1. It is difficult to relate my life to that of Kathy, Ruth and Tommy’s. Hailsham is pretty much a boarding school, and I never attended boarding school, or even lived at school (like dorms in a college). I guess I can relate to Tommy in the way that I often became angry as a child, and didn’t excel at sports very much.
2. I think Kathy and the clones seemed more human-like than Miss Emily and Madame because we were reading the novel through the viewpoint of of a clone. We could understand that Kathy did, in fact have emotions, and the way Miss Emily and Madame spoke to the children of Hailsham felt a little un-human. This is probably because they knew the children were not actually humans, so it made their interactions a little wary.
3. I agree with Macdonald about the novel being written as an autobiography. I think the only other way I can imagine this story being told is by a third person narrative: someone who is not defined as human or a clone, and is simply writing about what they see over the years, taking special interest in Kathy, Tommy, and Ruth.
Do you agree with Macdonald that an autobiographical memoir style was a good way to present the novel Let Me Go? What other genre/style would be effective?

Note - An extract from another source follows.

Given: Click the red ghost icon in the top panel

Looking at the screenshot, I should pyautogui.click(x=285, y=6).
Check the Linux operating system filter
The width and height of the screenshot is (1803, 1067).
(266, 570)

I do think that this autobiographical memoir style was a really good way to present this novel. Autobiographies capture most peoples attention because all the emotions they feel, we sometimes feel. As were reading this alot of people including myself can often relate to some points. The clones, Madame, Miss Emily, and Kathy all were diferent. Personality wise, but it could be based on how they were raised. Their moral views are proably different from one another, and may sweem like one is more human whether or not its true,
Life experiences that I can relate to these characters are the high school life. During this time adolescence was working which caused love relationships. these affairs sometimes brought competition amongst us and hatred at some other times. Just like Kathy, Ruth, and Tommy, there are some situations in childhood that people just accept and move on.
2) I think that Kathy and the clones posses attributes that make them more human like than Madame and Miss Emily. Towards the end of “Never let me go,” Kathy is denied of deferral by Madame and Miss Emily, although she and Tommy shared intimate feelings with one another. I believe that this alone suggests how inhuman Miss Emily and Madame actually are. During there time at Halisham, they were constantly instilled to display humanity to the outside world, however the actions of their mentors displayed a contradiction. The couple was denied of their right to love, which in my opinion is significant human characteristic.
3) I agree with Macdonald’s theory. Reading this novel, I definitely sense an autobiographical narrative. Although the story is fictional, we get to experience the life of Kathy and Tommy and Ruth during different stages in their lives. Much detail is provided on their opinions, thought and actions, which does give the story somewhat of an autobiographical feel.
I do agree an autobiographical memoir style was a good way to present the novel, because it can make you feel the truly feeling when you read the book and bring you into the story even the specific character in the novel, the life experience that I can related is also my high school life.
I think in a way I can relate to Kathy, Tommy and Ruth based on how they were curious about things they didn’t know about and how excited they get when they get objects from the originals. When they got things like pencil cases, they were so excited and happy that they had something that belonged to them. When I was little, I used to get so excited when I got a new toy or new clothes, so in a way its kind of similar. Also with the three of them questioning their society and rules and being curious about rumors they hear, its similar to being in high school and hearing rumors and trying to figure out if they are true or not.